Pictures are to be left out; every line from the one that holds "Task: Click the Cut scissors icon in toolbar" to the end of the data is to be retyped exactly.

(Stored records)
• • •

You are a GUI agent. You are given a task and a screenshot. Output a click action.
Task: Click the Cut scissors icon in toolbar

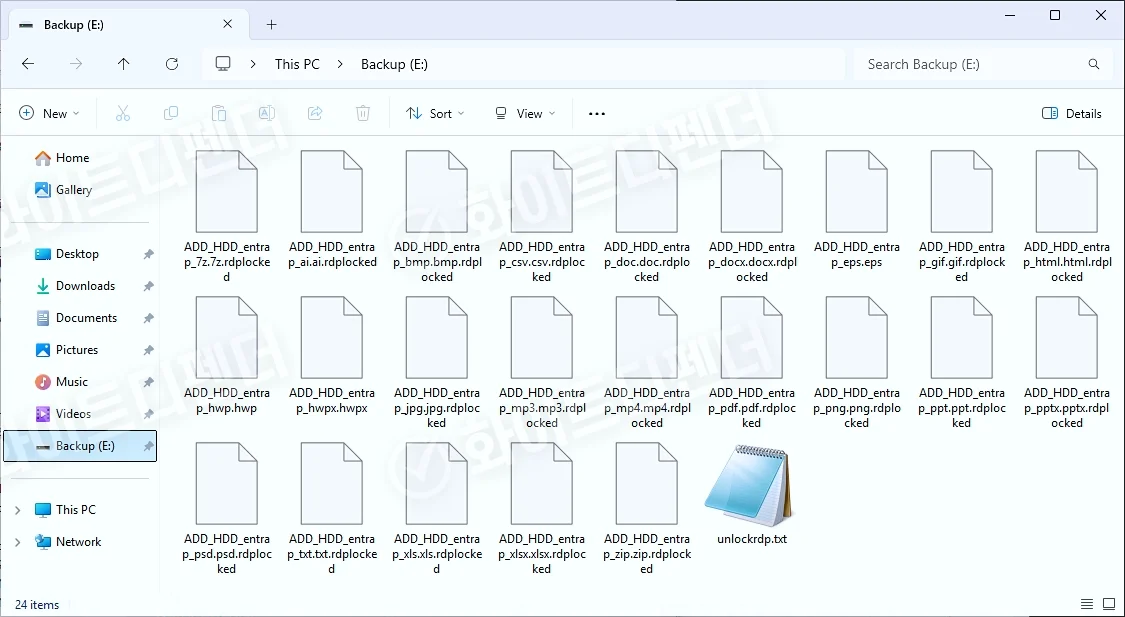click(123, 114)
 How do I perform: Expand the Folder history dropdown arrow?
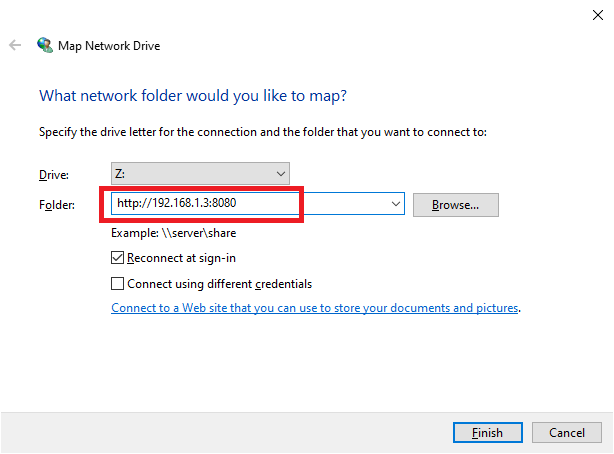(395, 204)
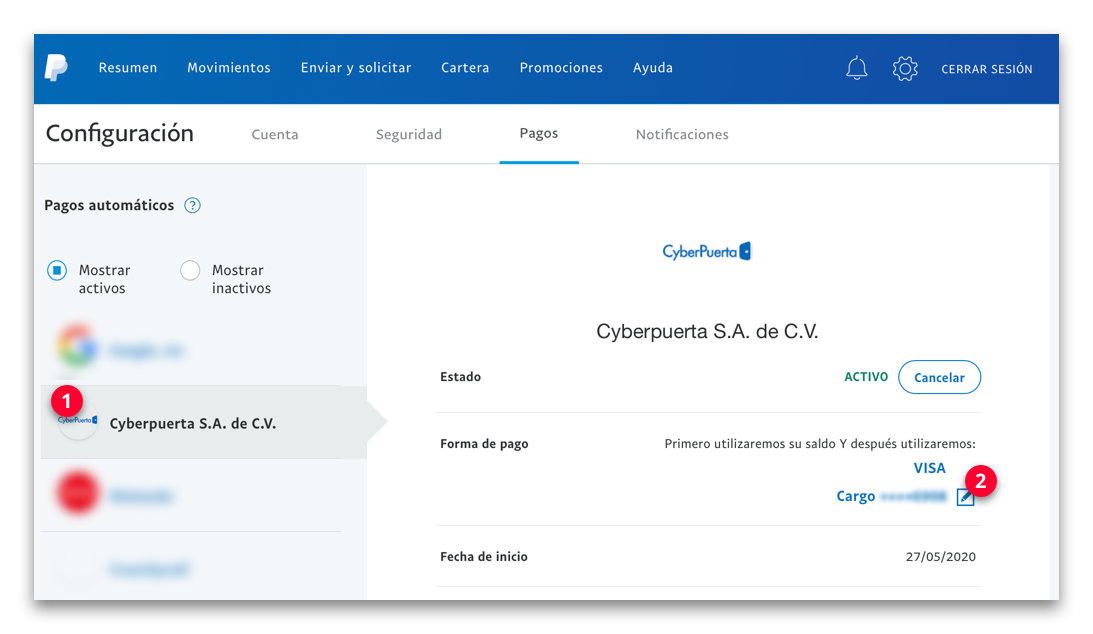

• • •

*ANSWER BOX*:
Task: Click the Cut scissors icon in toolbar

click(123, 114)
 How do I perform: Expand the Folder history dropdown arrow?
(395, 204)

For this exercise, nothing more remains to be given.